Las Vegas Sun

March 29, 2024

Letter: Smoking on track to being criminalized

If we take the smoking issue to the extreme, it's easy to see that a criminal case might be built putting smokers and establishments, which allow smoking, in jeopardy. Follow this line of thinking and you will see what I mean.

Are smokers committing the crime of voluntary suicide? It is a known fact that smoking kills the smoker. If we know that it is killing us and we continue to do it, we are consciously committing suicide.

The Surgeon General's report tells us that secondhand smoke kills. That fact could put the smoker in line with another crime, involuntary manslaughter.

Establishments that facilitate smoking could be accessories to the crime of manslaughter. All of that leads to fines, legal actions and perhaps jail time for the continued offenders.

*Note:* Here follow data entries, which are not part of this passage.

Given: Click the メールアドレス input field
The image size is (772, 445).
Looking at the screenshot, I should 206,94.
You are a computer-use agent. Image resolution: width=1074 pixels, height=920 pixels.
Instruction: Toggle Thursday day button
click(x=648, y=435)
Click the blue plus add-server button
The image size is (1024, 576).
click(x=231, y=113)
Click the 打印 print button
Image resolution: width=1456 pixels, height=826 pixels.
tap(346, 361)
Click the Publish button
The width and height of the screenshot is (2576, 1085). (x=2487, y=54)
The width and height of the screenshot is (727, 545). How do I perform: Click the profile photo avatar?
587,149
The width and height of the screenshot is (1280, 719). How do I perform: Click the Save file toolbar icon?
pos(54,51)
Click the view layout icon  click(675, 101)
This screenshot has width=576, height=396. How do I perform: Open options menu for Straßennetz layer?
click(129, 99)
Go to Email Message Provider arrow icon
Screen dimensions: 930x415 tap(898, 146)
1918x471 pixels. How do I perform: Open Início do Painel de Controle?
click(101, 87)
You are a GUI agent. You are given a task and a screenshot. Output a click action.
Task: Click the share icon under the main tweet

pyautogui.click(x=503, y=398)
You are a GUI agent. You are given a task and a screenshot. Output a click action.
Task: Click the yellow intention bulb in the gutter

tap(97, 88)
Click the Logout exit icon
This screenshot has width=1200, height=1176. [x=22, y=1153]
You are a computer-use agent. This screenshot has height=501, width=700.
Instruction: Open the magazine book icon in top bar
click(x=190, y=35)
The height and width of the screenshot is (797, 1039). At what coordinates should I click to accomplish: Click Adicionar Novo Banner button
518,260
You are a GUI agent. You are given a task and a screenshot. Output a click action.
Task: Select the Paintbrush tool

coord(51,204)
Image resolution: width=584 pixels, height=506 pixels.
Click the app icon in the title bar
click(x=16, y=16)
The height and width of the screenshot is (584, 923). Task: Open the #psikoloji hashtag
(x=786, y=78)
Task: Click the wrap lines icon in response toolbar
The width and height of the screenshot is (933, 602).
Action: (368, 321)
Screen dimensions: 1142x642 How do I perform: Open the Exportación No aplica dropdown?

In some states legal actions are brought against parents who jeopardize their children's health by smoking in their presence while in the car. Evidently it comes under the topic of child abuse. Are those actions laying the groundwork for smoking to become a "crime"? We are living at a time when the public's well-being is targeting smoking as an evil. Now it doesn't seem quite the long shot that was once thought.

Quitting smoking has become an issue for us to take more seriously than ever before. Perhaps it's best to quit now and avoid the rush while we can still consider it a choice.